(About this task) Please copy, exactly as they appear below, the lines from the one containing "This screenshot has" through the one containing "The width and".

(Data to examine)
════════

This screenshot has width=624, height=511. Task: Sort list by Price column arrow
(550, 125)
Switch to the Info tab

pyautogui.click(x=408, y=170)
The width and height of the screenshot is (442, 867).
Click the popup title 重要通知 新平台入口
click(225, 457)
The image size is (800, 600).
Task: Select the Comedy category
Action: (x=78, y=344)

════════

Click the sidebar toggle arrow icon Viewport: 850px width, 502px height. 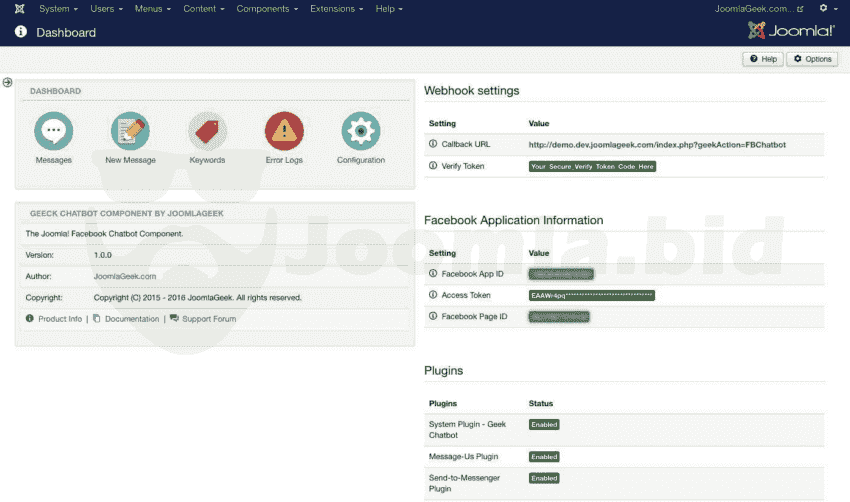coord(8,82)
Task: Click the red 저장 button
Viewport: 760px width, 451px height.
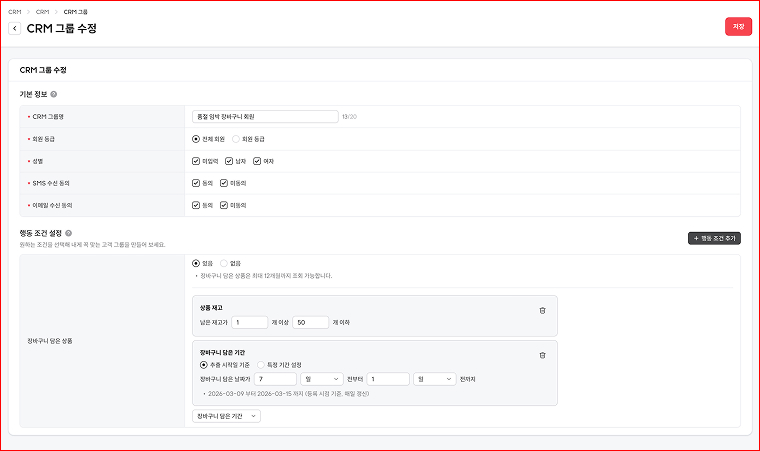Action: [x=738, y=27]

════════

(Reply to the task)
This screenshot has width=624, height=511. Task: Sort list by Price column arrow
(550, 125)
Switch to the Info tab

pyautogui.click(x=408, y=170)
The width and height of the screenshot is (442, 867).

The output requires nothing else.